4. Growth in existing products and establishment of new revenue streams. Streamlined customer service and deeper customer relationships will improve customer retention, and automation can also be used to prompt sales people for more effective cross-selling and up-selling of existing products. New revenue streams without increased operational costs may also be created when companies extend higher-end products to the low end of the market by replacing humans with automated interactions.

In many ways, customers are primed for this change. People engage in automated interactions daily, routinely responding to chatbots online or via text, and using Amazon Echo, Google Home and Apple’s Siri. Customers have come to expect digital conversations to be productive and efficient. In the insurance industry, however, the transition from human sales and service to digital interactions may be less straightforward.

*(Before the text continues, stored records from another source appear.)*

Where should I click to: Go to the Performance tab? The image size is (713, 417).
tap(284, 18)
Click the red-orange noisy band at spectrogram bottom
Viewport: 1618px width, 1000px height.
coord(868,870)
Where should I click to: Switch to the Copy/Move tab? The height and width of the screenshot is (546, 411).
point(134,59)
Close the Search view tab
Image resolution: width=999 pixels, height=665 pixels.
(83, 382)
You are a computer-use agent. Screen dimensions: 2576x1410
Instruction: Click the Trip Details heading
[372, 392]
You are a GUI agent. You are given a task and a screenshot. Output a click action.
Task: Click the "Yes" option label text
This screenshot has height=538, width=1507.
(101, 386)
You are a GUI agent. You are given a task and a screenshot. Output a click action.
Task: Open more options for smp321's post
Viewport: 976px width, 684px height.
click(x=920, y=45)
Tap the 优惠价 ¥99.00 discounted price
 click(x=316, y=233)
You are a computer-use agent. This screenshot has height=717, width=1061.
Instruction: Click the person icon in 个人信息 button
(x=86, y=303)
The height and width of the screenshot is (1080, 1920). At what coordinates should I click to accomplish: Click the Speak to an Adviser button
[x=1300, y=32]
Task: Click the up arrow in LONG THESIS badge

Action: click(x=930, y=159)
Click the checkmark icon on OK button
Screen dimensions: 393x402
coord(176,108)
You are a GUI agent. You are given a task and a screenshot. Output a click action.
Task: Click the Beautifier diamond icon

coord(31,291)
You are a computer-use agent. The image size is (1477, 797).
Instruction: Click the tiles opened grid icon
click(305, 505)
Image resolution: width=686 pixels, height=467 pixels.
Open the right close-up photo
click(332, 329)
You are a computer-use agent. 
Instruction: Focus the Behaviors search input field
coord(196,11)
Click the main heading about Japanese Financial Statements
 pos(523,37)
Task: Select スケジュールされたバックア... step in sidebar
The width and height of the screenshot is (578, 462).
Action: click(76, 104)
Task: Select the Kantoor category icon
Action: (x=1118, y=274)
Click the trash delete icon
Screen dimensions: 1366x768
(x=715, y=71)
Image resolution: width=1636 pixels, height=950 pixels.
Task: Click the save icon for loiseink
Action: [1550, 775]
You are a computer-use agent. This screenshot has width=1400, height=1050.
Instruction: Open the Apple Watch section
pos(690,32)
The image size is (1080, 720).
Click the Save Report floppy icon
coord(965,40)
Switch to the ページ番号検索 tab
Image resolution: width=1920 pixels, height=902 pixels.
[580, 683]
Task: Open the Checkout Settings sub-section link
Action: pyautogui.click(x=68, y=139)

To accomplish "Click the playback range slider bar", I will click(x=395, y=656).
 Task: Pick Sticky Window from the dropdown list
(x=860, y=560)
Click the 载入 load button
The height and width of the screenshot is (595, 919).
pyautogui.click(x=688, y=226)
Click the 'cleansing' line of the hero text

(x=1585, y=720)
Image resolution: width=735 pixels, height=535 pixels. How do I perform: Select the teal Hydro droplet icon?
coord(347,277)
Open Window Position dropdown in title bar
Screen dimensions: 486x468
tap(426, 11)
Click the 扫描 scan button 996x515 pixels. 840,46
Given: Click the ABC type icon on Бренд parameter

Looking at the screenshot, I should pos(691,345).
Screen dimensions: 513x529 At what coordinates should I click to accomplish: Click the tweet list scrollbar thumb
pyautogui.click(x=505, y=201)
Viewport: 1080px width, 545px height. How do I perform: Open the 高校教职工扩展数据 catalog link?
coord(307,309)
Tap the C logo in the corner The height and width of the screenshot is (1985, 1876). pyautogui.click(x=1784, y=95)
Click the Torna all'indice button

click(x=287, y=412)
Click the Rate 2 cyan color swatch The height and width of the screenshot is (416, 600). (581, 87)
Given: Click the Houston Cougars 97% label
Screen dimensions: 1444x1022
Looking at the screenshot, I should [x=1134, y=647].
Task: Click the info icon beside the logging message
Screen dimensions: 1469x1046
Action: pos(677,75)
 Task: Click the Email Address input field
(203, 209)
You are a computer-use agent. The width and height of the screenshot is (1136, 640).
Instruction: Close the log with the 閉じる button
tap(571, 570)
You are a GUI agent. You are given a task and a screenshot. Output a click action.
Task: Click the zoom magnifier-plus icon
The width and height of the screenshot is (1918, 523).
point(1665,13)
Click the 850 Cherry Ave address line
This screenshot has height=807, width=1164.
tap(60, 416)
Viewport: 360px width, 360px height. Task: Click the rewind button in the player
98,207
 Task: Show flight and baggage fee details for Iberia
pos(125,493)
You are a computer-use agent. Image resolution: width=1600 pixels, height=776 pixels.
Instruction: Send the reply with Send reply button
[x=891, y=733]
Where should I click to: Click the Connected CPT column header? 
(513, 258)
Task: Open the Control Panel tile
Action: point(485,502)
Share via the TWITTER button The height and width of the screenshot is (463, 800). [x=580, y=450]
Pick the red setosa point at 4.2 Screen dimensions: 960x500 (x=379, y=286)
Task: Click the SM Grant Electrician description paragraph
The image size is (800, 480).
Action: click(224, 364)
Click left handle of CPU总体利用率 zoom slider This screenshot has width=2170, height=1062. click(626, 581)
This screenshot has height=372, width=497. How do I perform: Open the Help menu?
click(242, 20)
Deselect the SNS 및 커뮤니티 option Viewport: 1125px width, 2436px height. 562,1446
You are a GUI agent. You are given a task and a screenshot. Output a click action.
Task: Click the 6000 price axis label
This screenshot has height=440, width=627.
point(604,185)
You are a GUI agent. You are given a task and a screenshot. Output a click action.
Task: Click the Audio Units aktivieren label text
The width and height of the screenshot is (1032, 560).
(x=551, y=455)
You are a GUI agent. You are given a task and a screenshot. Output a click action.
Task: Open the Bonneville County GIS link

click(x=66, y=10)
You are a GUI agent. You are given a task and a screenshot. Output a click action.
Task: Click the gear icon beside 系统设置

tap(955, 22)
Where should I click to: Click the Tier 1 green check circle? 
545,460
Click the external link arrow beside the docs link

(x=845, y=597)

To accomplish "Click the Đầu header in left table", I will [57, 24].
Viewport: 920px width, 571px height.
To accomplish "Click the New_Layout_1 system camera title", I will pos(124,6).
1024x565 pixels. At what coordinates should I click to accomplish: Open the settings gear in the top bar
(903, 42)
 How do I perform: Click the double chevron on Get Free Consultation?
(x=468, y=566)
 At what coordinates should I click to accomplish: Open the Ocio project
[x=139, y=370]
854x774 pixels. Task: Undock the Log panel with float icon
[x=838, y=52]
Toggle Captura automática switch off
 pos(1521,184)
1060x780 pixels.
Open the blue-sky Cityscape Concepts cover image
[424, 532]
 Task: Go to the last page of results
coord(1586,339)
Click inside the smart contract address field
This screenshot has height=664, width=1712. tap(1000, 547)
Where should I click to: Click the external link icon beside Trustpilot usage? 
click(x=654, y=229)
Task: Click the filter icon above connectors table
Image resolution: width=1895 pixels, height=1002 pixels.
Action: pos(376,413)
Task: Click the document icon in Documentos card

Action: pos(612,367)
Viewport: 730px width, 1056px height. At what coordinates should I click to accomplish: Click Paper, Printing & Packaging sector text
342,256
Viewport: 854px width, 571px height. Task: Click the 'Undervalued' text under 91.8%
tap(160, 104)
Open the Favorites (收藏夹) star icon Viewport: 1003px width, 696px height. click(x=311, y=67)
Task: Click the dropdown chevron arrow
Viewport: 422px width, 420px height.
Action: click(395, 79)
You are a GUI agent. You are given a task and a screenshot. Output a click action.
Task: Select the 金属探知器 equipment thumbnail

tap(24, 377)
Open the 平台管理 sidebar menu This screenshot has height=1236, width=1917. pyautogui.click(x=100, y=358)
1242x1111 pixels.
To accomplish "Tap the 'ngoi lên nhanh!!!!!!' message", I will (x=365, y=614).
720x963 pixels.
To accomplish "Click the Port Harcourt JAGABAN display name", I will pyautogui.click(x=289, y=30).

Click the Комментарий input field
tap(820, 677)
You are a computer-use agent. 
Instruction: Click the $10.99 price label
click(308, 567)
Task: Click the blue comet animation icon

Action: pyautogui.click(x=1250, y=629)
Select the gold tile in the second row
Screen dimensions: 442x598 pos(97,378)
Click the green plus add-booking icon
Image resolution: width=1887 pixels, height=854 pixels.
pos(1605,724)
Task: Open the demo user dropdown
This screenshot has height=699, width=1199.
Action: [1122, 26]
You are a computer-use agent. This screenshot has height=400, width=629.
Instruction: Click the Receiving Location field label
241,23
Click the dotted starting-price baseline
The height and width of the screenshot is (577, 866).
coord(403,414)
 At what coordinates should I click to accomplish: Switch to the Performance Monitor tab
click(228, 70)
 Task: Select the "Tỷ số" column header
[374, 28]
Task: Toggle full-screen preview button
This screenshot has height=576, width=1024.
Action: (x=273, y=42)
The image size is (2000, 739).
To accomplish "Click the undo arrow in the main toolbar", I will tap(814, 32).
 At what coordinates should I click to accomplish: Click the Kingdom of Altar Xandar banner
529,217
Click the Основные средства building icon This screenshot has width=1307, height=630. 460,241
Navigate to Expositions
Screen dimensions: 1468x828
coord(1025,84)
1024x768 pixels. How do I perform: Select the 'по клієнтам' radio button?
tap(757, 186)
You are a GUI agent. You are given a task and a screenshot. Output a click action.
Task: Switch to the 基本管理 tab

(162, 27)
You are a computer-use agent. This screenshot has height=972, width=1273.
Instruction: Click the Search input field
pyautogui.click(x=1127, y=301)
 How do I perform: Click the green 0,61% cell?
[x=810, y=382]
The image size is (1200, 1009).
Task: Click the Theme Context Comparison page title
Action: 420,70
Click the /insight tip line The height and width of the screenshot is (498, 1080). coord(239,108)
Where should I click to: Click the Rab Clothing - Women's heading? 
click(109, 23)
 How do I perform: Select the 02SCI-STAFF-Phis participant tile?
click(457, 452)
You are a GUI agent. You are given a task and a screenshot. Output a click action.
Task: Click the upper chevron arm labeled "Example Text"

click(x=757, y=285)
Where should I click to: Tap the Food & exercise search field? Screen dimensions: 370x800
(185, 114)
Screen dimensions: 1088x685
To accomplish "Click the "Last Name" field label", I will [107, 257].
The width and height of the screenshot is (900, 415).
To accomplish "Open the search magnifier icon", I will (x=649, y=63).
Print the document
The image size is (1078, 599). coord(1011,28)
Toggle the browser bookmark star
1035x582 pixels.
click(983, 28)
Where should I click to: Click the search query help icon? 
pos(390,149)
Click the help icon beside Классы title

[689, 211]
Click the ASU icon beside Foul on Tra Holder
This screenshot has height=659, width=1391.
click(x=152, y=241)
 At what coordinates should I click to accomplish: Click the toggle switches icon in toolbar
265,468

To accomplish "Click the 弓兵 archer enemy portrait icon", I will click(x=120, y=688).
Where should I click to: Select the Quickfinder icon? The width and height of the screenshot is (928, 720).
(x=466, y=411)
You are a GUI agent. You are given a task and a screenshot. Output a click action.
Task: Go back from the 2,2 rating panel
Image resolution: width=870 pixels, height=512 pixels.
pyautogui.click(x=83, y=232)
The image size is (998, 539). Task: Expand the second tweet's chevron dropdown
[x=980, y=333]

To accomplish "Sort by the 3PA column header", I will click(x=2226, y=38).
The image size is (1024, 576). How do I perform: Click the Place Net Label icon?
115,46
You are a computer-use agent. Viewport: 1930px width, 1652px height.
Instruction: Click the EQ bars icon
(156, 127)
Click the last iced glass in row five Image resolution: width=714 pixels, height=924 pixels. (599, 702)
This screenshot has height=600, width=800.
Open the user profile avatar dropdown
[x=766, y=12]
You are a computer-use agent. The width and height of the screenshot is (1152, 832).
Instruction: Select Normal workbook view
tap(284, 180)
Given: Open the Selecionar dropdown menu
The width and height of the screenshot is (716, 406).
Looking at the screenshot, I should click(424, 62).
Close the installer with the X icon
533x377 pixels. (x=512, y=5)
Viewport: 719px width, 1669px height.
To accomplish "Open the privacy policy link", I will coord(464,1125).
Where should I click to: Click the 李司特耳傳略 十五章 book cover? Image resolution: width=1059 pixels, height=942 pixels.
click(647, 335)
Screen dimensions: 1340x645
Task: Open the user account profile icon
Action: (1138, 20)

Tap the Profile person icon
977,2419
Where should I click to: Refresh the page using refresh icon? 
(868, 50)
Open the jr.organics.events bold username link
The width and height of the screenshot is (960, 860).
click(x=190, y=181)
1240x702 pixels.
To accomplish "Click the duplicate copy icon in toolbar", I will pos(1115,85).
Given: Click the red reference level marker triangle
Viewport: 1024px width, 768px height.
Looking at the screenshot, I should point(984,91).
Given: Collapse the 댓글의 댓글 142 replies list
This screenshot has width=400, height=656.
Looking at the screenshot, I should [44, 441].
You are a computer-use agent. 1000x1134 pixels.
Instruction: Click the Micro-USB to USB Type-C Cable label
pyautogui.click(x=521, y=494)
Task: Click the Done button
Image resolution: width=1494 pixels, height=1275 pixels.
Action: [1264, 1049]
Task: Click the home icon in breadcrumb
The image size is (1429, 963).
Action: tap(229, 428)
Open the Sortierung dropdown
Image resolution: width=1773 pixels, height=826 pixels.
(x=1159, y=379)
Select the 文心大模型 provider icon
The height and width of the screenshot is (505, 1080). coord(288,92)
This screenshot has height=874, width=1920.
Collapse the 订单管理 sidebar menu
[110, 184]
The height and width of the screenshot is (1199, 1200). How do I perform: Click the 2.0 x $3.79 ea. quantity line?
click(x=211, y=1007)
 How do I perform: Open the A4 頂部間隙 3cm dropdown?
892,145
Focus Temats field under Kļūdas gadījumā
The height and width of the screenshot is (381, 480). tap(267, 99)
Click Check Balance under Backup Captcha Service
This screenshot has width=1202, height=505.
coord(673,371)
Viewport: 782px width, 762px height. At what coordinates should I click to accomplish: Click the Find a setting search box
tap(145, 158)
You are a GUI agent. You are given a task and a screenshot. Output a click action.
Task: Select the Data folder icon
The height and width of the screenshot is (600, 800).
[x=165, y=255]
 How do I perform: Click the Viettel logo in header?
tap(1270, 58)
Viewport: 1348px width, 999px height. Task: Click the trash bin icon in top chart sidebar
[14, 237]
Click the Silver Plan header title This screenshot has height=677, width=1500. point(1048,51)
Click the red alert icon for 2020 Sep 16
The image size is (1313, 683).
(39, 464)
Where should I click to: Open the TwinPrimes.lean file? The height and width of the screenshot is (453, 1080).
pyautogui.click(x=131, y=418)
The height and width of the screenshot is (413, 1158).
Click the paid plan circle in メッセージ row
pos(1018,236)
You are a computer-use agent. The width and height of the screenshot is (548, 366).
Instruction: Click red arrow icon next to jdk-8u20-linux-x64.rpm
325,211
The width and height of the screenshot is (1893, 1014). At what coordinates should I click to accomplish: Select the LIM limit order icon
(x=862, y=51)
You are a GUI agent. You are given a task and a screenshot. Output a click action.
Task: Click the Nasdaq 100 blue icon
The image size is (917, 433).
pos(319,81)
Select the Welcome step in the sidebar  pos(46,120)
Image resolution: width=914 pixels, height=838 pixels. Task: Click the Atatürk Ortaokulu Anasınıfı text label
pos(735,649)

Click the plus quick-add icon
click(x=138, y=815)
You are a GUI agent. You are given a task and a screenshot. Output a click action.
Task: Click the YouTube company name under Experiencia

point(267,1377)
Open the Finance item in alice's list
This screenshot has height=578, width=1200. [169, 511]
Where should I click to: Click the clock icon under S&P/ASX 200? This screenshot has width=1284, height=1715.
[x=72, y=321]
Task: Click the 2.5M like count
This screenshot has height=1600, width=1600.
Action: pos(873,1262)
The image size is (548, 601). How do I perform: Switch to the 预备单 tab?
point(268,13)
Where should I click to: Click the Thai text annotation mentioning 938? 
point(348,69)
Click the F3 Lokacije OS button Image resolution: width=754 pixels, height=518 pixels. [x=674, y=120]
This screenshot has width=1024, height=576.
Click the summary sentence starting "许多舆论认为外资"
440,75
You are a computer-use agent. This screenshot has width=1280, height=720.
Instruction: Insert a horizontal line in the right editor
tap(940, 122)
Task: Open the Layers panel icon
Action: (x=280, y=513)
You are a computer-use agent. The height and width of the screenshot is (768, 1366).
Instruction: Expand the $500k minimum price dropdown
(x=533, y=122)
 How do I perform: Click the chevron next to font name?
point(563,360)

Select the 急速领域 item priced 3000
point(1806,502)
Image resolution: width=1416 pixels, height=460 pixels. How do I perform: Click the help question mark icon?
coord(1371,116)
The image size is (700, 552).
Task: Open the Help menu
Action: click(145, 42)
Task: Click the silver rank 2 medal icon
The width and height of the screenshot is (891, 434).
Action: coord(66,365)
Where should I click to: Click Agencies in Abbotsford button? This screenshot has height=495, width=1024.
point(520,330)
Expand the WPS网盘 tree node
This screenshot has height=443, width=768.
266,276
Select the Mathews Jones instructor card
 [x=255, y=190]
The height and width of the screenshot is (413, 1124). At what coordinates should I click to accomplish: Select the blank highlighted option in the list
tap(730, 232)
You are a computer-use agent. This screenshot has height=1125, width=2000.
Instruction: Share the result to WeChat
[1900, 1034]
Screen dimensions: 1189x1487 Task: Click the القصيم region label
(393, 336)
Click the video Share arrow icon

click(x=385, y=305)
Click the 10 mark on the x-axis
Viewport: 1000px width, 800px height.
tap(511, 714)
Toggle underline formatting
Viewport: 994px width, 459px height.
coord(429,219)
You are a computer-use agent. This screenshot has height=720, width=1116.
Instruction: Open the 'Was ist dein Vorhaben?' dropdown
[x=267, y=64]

While consumers are increasingly comfortable with technology-enabled interaction for sales of basic goods, insurance is a complicated and expensive product that can significantly impact people’s lives. A.T. Kearney’s 2017 Future of Advice Study indicates, in fact, that consumers currently are not yet comfortable with automated interactions when purchasing insurance. In a survey of approximately 3,500 consumers, 76 percent of all respondents—and 81 percent of Millennials—reported that it is important to consult with a human when they are purchasing auto insurance. There is more work to do, then, to convince consumers to fully adopt automated interactions during the insurance purchasing experience. And the implementation of this automation must be sensitive to these concerns and sufficiently seamless to change consumer opinion.

Incorporating these technologies into existing operations will take time. Companies must develop the right capabilities, operating model, and channels to make an investment in automated interactions worthwhile. An agile approach that defines a minimum viable product, incorporates learning into the development process, and establishes a continuous feedback loop to evolve the product will allow both internal operations and customers to become accustomed to new engagement models. The ability to deliver ubiquitous, human-like digital interactions has arrived, and those brands that stake a claim early will develop the responsiveness and personalization that will build trust in consumers—and will capitalize on the cost savings and revenue enhancement the technology promises.